Here are the diagnosis codes typically associated with medically necessary blepharoplasties.  We also provide some helpful dermatology coding tips in making Medicare or your insurance carrier cover your procedures.

Prior to performing a blepharoplasty, the patient would need to have a visual examination by either an Optometrist or Ophthalmologist.  E&M Codes: 92081-92083 (Visual Examination, unilateral or bilateral, with interpretation and report) This is where having a good relationship with a local optometrist or ophthalmologist can be helpful.  You want to refer the patient to someone that will be reliable in quickly providing you with the needed documentation.  Once deemed medically necessary, follow the coding tips below.

CPT Codes for Blepharoplasty:

15822 (upper eyelid)

15823 (lower eyelid)- It is highly improbable that you will be able to prove medical necessity for lower eyelids.

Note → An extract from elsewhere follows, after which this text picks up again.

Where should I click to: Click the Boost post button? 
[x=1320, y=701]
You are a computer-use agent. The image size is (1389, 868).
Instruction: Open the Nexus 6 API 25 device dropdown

Modifiers Used: E1 (Upper Left Lid), E3 (Upper Right Lid) or Modifier 50- (Bilateral Procedure)

ICD-9 Codes Used:

  • 373.4- Infective Dermatitis of eyelid of types resulting in deformity
  • 373.5- Other infective dermatitis of eyelid
  • 373.6- Parasitic infestation of eyelid
  • 374.30-Ptosis of eyelid, unspecified
  • 374.31- Paralytic ptosis
  • 374.32- Myogenic ptosis
  • 374.33- Mechanical ptosis
  • 374.34- Blepharochalasis
  • 374.87- Dermatochalasis
  • 374.89- Other disorders of eyelid
  • 743.61- Congenital ptosis of eyelid
  • 743.62- Cngenital ptosis of eyelid
  • 743.63- Other specified congenital deformities of eyelid
  • V52.2- Fitting and adjustment of artificial eye

Reimbursement:

The average reimbursement for the blepharoplasty procedure by Medicare is around $900.00 depending on your region.